Of course, there is Gagne stress, and then there is Pettitte stress, the difference laying in the details, along with one’s proximity to federal lawmen and Roger Clemens. Gagne got a few early calls, which he ignored before solving the problem entirely.
“You just change your phone number,” he said, smiling. “Pretty simple.”
To quote a central figure here, It is what it is.
To quote a lesser figure, c’mon bro, next question.
“I’m here today talking to you guys to let you know that I feel bad for my family, what they had to go through,” Gagne said while standing behind the Brewers’ clubhouse. “And all my friends. And especially my teammates here in Milwaukee. I think that’s just a distraction that shouldn’t be taking place. … I think the other thing that happened, I think right now we’re looking forward to playing baseball in ’08.”

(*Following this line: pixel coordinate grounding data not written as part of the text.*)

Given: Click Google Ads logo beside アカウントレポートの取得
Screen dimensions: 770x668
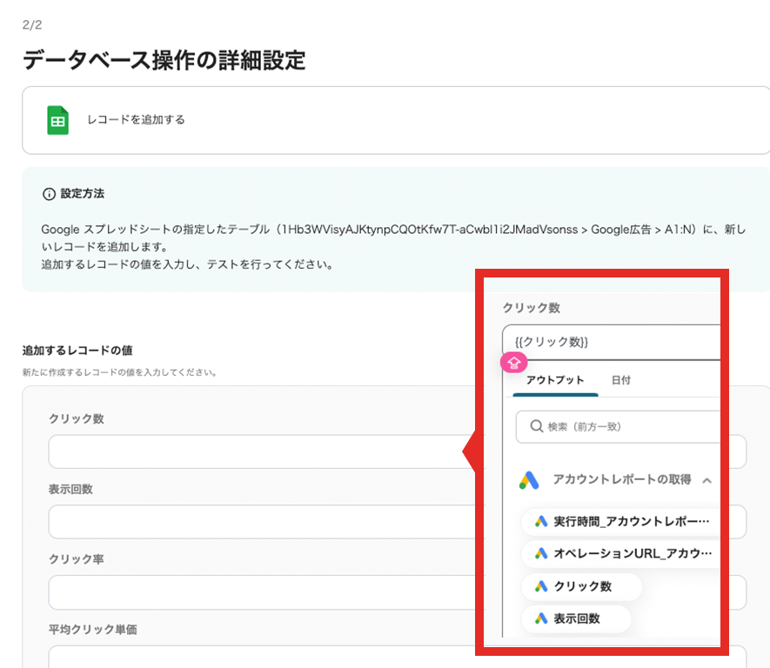Looking at the screenshot, I should (530, 480).
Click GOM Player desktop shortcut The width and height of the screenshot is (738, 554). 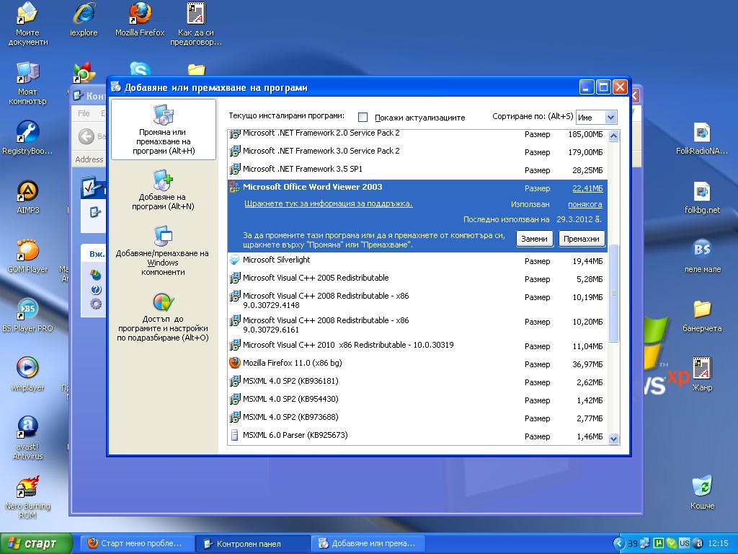coord(27,251)
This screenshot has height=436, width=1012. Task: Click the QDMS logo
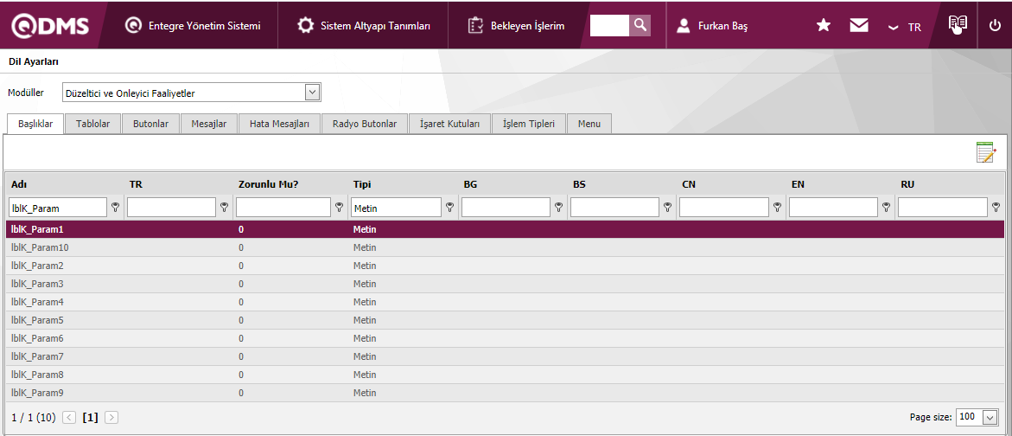tap(49, 26)
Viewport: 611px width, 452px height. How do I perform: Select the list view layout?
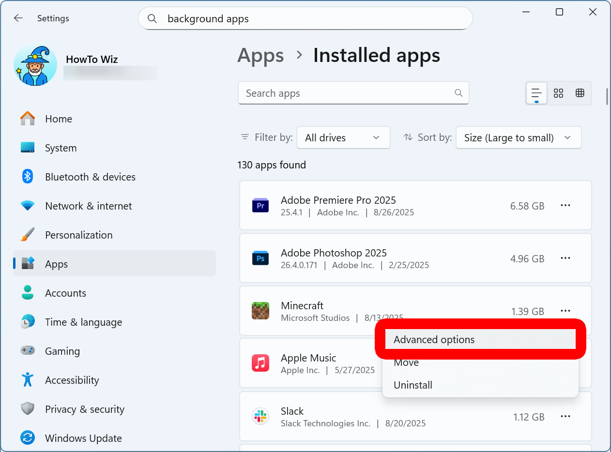coord(536,93)
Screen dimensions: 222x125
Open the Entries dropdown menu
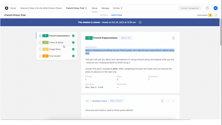pyautogui.click(x=117, y=8)
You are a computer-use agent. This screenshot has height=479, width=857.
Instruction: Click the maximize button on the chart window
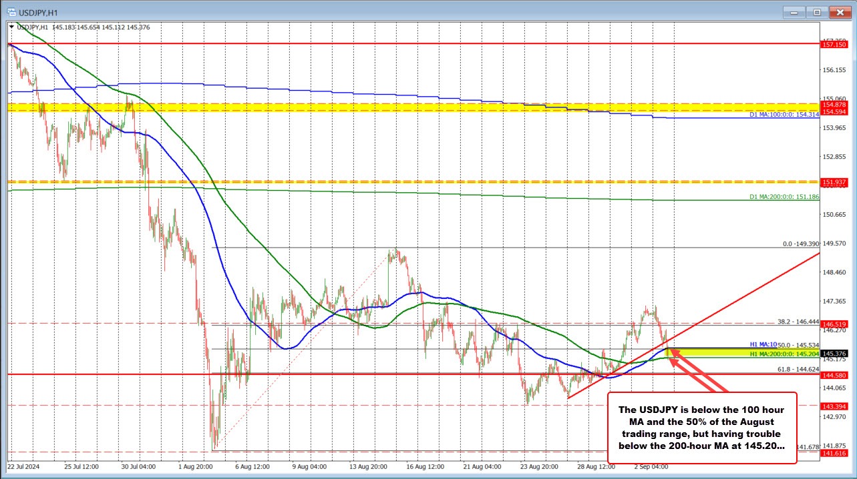coord(816,12)
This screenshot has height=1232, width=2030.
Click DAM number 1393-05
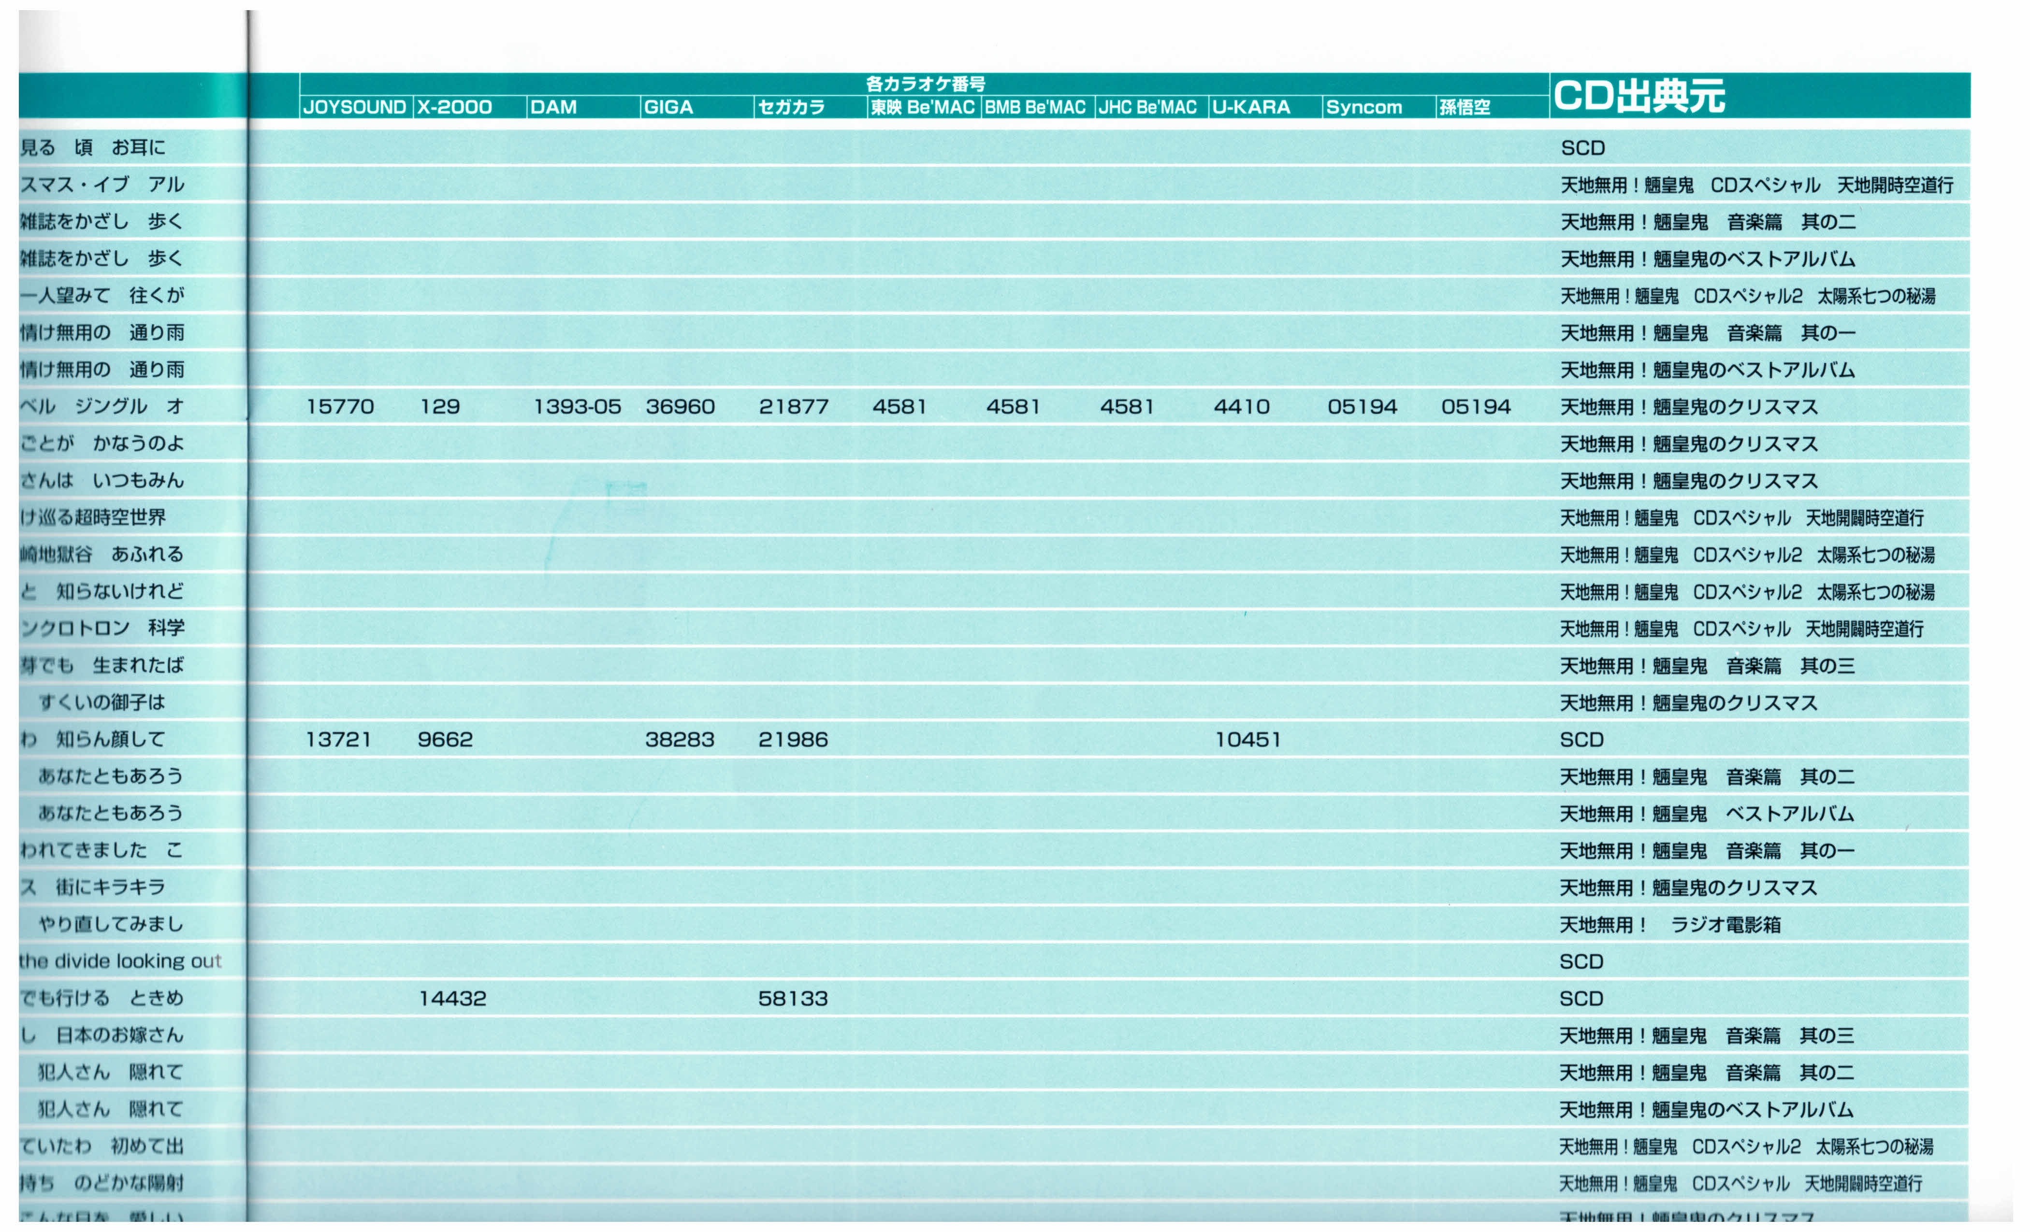(x=577, y=407)
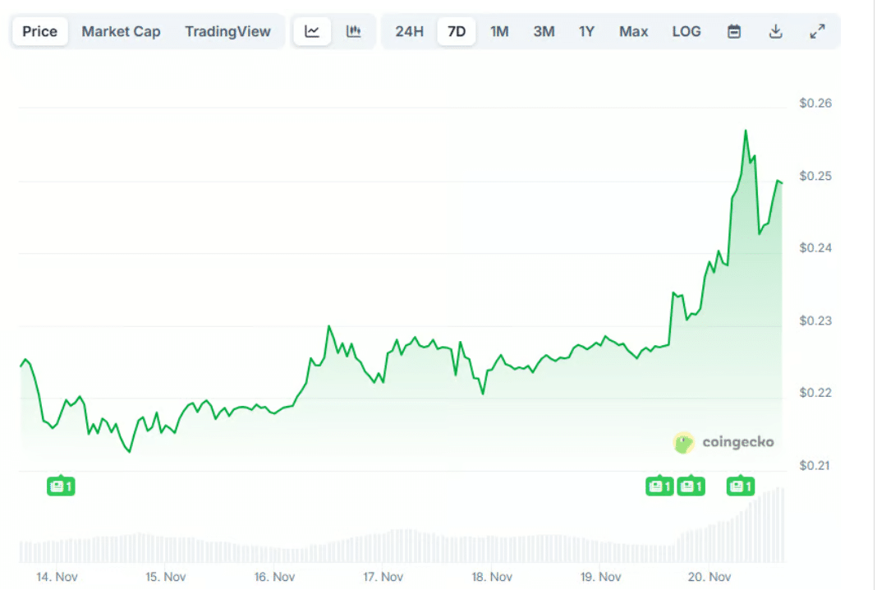Viewport: 877px width, 590px height.
Task: Switch to line chart view icon
Action: pyautogui.click(x=312, y=31)
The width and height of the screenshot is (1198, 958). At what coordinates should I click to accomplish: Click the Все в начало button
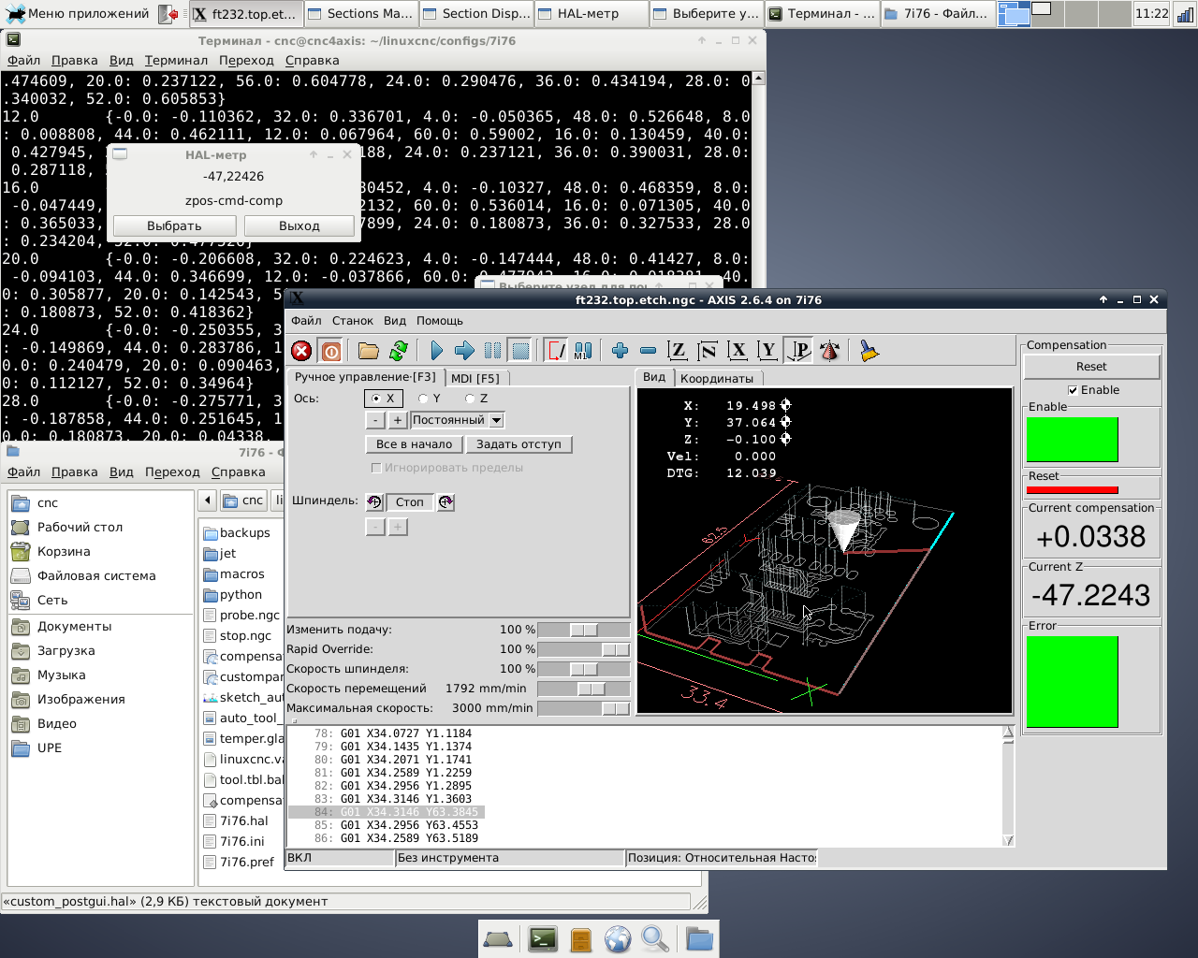pyautogui.click(x=414, y=444)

The “other thing,” to summarize, included George Mitchell’s allegation that Gagne received two shipments of HGH, one of them delivered to Dodger Stadium, and took part in a phone conversation in which Kirk Radomski advised him on the proper method to clear an air bubble from a syringe. There was, too, an internal memo in which Boston Red Sox general manager Theo Epstein was said to have written, “I know the Dodgers think he was a steroid guy.” Then a scout’s take, “… steroids IS the issue.”
Less than a year later, the Red Sox traded for Gagne. And fewer than seven months after that, Gagne was in Brewers camp, throwing easy batting practice, and $10 million richer.
Francisco Cordero is gone, meaning the Brewers really hope they got the Texas Gagne and not the Boston Gagne, and really hope Bud Selig doesn’t get all hyper about this thing and start throwing suspensions around. They have some games to make up on the Chicago Cubs and they’ve already got a center fielder – Mike Cameron – who is grounded for most of April. While they’re relevant again after all these years, the Brewers still have little room for washed-up relievers or vacationing outfielders. And, clearly, they could care less what Gagne was doing four years ago, so long as the elbow/shoulder/back/knee looks good.
“I think we’re well on the road to getting past all that,” manager Ned Yost said. “This is by me. As far as I’m concerned, it’s a done deal and over. I don’t think anybody in my locker room has taken it past that. We move on.”
“I don’t even think it comes up,” Jeff Suppan said. “I haven’t thought about it until you brought it up.”
One by one they arrive in camps and say their piece, the Mitchell men, embarrassed, defiant, contrite, whatever suits them that day. The lawyers write it down and the players relay it to the public, quickly enough, they hope, so as not to miss a bullpen session or batting practice.
They wear the clown suits for a circus generation, which is not at all unfair. It is what it is, they are what they are.
Then the sun cleared the tops of the metal bleachers here, and everybody grabbed a duffel bag, and nobody gave another thought about it.
“It was hard,” Gagne said, “but back to baseball. I’m happy to be back on the field, to get back with the boys and play baseball.”